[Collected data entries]
━━━━━━━━━━
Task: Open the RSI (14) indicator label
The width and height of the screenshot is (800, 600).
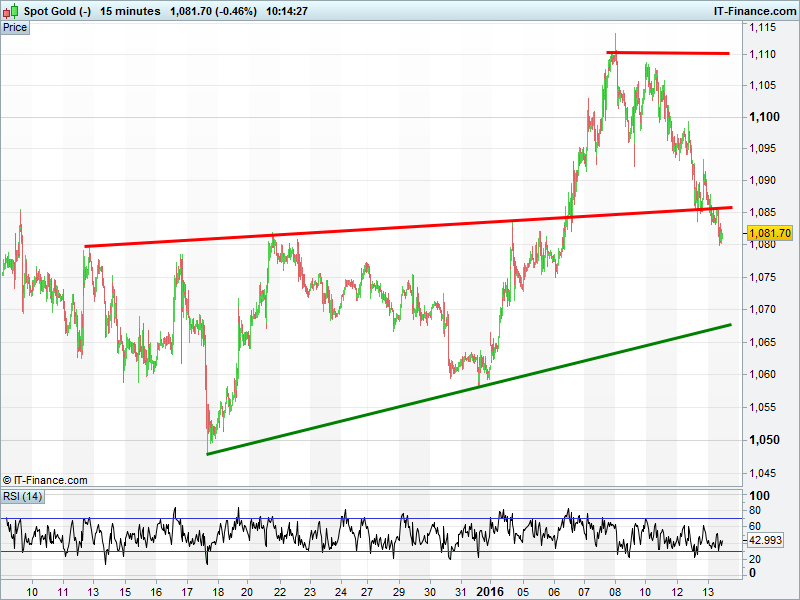Action: tap(23, 497)
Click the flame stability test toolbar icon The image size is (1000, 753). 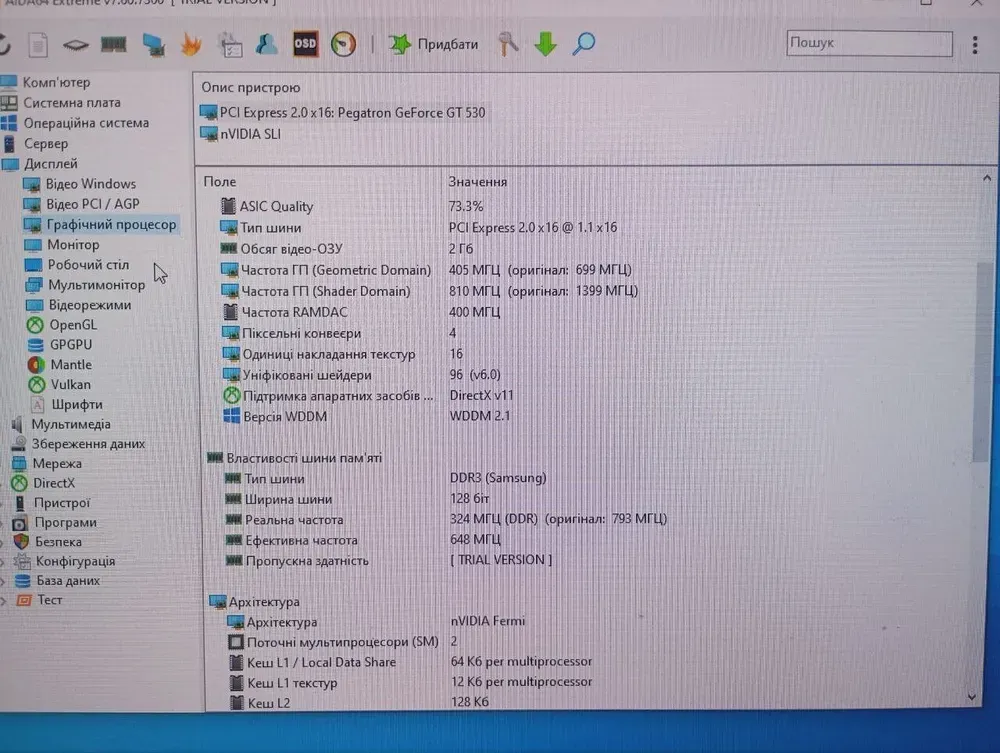click(x=191, y=44)
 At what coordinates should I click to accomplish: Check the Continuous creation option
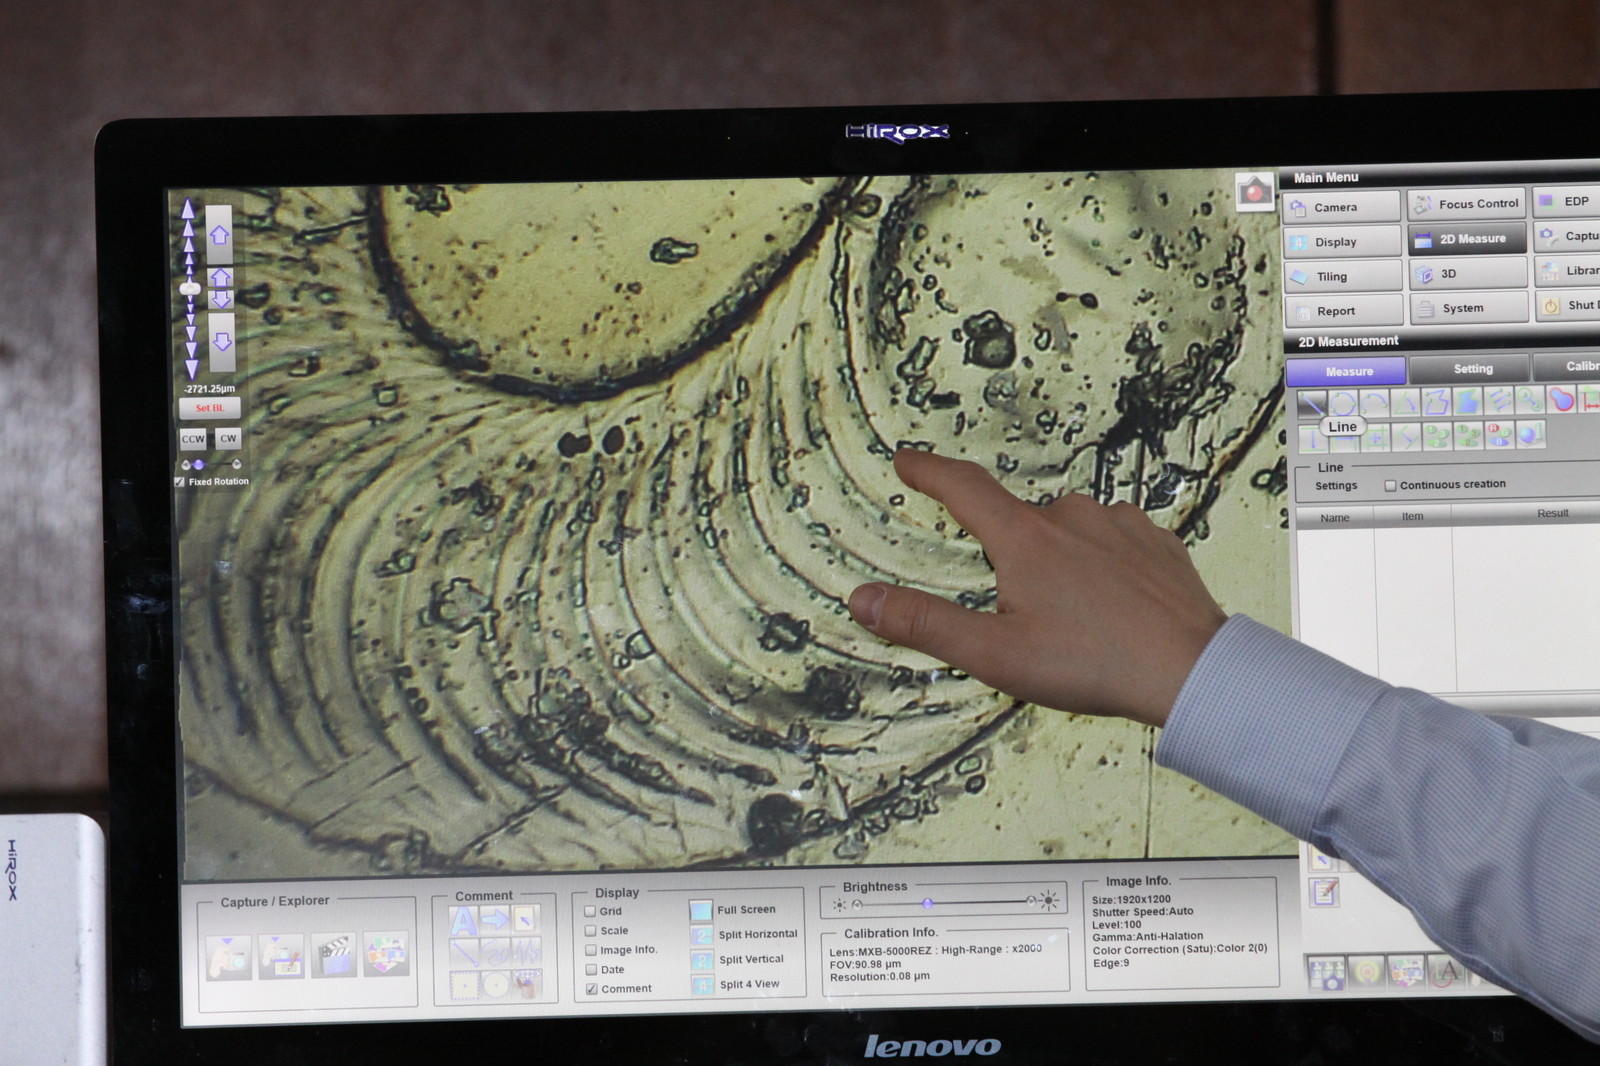(x=1390, y=486)
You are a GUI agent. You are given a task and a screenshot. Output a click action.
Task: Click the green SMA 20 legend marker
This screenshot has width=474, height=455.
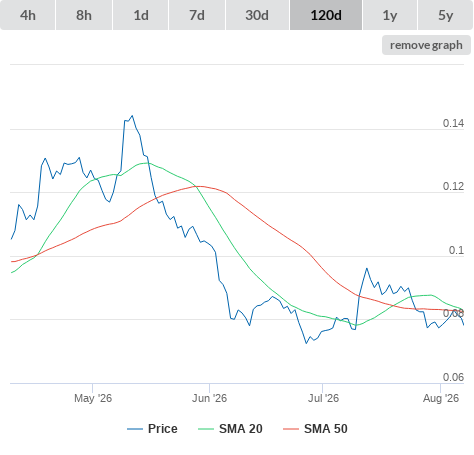click(x=206, y=429)
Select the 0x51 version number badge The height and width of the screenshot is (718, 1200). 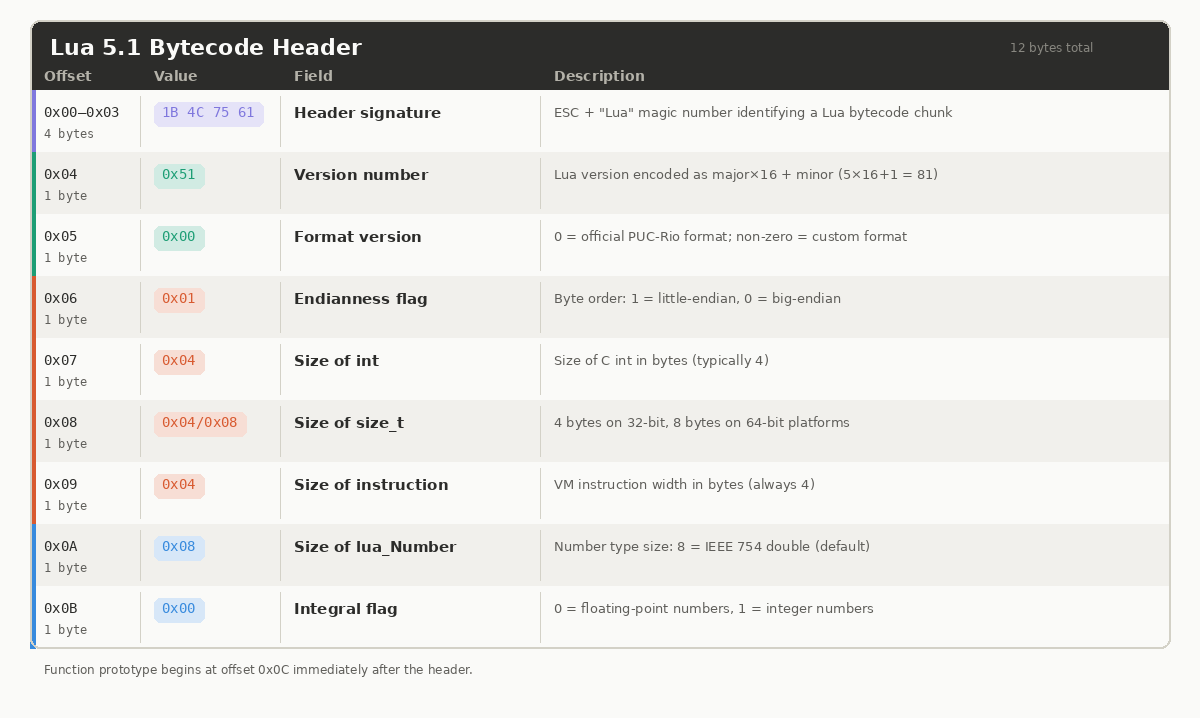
━━━━━━━━━━
■ **Activity**
Each line from the one containing "Task: Click the green SMA 20 legend marker" down to the final line of the records above must be reproduced exactly; no pictures go into the copy.

■ **Response box**
Task: Click the green SMA 20 legend marker
This screenshot has width=474, height=455.
click(x=206, y=429)
Select the 0x51 version number badge The height and width of the screenshot is (718, 1200). 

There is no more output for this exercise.